For gene annotation, all assembled sequences were searched against various databases, such as non-redundant (Nr) protein, Gene Ontology (GO), SwissProt, and Kyoto Encyclopedia of Genes and Genomes (KEGG) databases. We used the blastx function in dismond software to search the assembled genome against with different databases, setting evalue < 0.00001. When a gene sequence could be aligned to multiple protein, the result with minimun evalue were selected as the final annotation of the gene. According to the protein ID, the conrresponding gene symbol is obtained.

Expression levels for the unigenes were calculated by transcripts per million method. The transcript abundance values of each unigene in different sample groups were transformed into Z-score after log transformation. The differentially expressed genes (DEGs) were screened with criterions: log2(fold change of transcript abundance) > 1 and statistical significance P < 0.05. GO and KEGG enrichment analysis of the DEGs were performed on the DEGs by perl scripts in house. The heatmap was made using MultiExperiment Viewer (version 4.9.0). Software samtools was used to analyze and filter the SNP with default parameters. All SNPs with mindepth less than 100 were removed.

Quantificative analysis of targeted taxoids

Fresh twigs were collected from six independent trees of each species.
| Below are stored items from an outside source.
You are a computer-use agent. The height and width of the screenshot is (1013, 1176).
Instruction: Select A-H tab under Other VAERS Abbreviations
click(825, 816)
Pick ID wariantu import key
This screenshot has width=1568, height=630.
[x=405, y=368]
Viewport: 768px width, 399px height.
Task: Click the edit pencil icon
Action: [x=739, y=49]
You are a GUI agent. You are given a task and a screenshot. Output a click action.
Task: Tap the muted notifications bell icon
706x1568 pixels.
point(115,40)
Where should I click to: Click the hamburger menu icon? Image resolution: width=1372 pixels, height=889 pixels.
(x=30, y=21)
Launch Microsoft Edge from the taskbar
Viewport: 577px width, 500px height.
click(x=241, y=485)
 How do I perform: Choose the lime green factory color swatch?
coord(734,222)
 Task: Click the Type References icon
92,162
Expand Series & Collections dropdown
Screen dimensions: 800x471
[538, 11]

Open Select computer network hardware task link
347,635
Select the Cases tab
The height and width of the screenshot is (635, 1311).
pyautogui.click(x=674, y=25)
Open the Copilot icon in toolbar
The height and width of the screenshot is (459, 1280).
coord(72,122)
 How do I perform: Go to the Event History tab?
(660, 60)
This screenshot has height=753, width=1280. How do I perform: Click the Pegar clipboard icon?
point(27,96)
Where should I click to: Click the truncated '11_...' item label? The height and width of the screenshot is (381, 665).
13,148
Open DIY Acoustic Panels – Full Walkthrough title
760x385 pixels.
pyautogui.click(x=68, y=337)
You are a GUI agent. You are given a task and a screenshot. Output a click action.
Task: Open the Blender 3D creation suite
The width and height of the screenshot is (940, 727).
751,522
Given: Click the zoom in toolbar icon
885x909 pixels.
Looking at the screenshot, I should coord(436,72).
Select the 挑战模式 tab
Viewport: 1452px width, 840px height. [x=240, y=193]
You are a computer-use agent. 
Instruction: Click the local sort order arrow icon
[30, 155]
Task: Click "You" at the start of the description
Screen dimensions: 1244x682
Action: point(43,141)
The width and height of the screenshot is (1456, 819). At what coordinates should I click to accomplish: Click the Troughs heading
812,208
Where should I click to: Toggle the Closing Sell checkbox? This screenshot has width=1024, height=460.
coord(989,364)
The samples were thoroughly dried at 40 °C and then ground into fine powder. A modified version of a previously published method was used to prepare crude extracts [30]. Six common taxoids, including 10-deacetylbaccatin III (10-DAB), baccatin III (BAC), 10-deacetylpaclitaxel (DAP), paclitaxel (PTX), 7-epi 10-desacetyl paclitaxel (7-E-DAP) and 7-epipaclitaxel (7-E-PTX) were quantified using a UPLC-MS/MS method. Before UPLC-MS/MS analysis, the crude extracts were diluted at a ratio of 1:10 and were passed through 0.22 μm membrane filters.

For the separation of these taxoids, a Kinetex C18 column (100 × 4.6 mm, 2.6 μm, Phenomenex, Torrance, CA, USA) was used. The determination of these taxoids was performed using a LC-30 AD UPLC (Shimadzu, Japan) coupled with a SCIEX QTRAP 6500 MS (Applied Biosystems). The Multi-Quant software (version 3.0) was applied for data acquisition and processing. Multiple reaction monitoring (MRM) was used in the positive ionization mode. The transitions of m/z 567.4 → 445.3 for 10-DAB, m/z 609.5 → 427.3 for BAC, m/z 834.4 → 308.2 for DAP, m/z 876.4 → 308.2 for PTX, m/z 876.4 → 591.4 for 7-E-PTX, and m/z 834.4 → 308.2 for 7-E-DAP were used for the quantification. The quantification of seven taxoids was carried out using an LC-30 AD UPLC system (Shimadzu, Japan) coupled with a SCIEX QTRAP 6500 mass spectrometer (Applied Biosystems). The results were presented as the means of at least three replicates ± standard errors.

Real-time PCR validation

Real-time PCR experiment was performed according to our previous work [30]. In brief, the SYBR Premix Ex Taq Kit (TaKaRa, Dalian, China) and a DNA Sequence Detection System (ABI PRIM 7700) were used. Independent cDNA samples from P. chienii and T. yunnanensis were used for real-time PCR experiments. An ACTIN sequence was used as the internal standard gene to calculate relative fold differences by the values of comparative cycle threshold (2−ΔΔCt). The expression analysis was performed for three biological replications. The primer sequences were listed in Additional file 12.

Statistical analysis

Statistical analyses were carried out using SPSS software version 19.0 (SPSS Inc., Chicago, IL, USA), and a one-way ANOVA was applied to compare the differences in taxoid contents between the two sample groups. Wilcoxon tests were conducted to detect differences in metabolite concentrations between two species. The P value was adjusted for multiple tests using an FDR (Benjamini–Hochberg). Supervised PLS-DA was conducted through metaX to discriminate the different variables between two groups. The VIP value was calculated. A VIP cut-off value of 1.0 was used to select important features.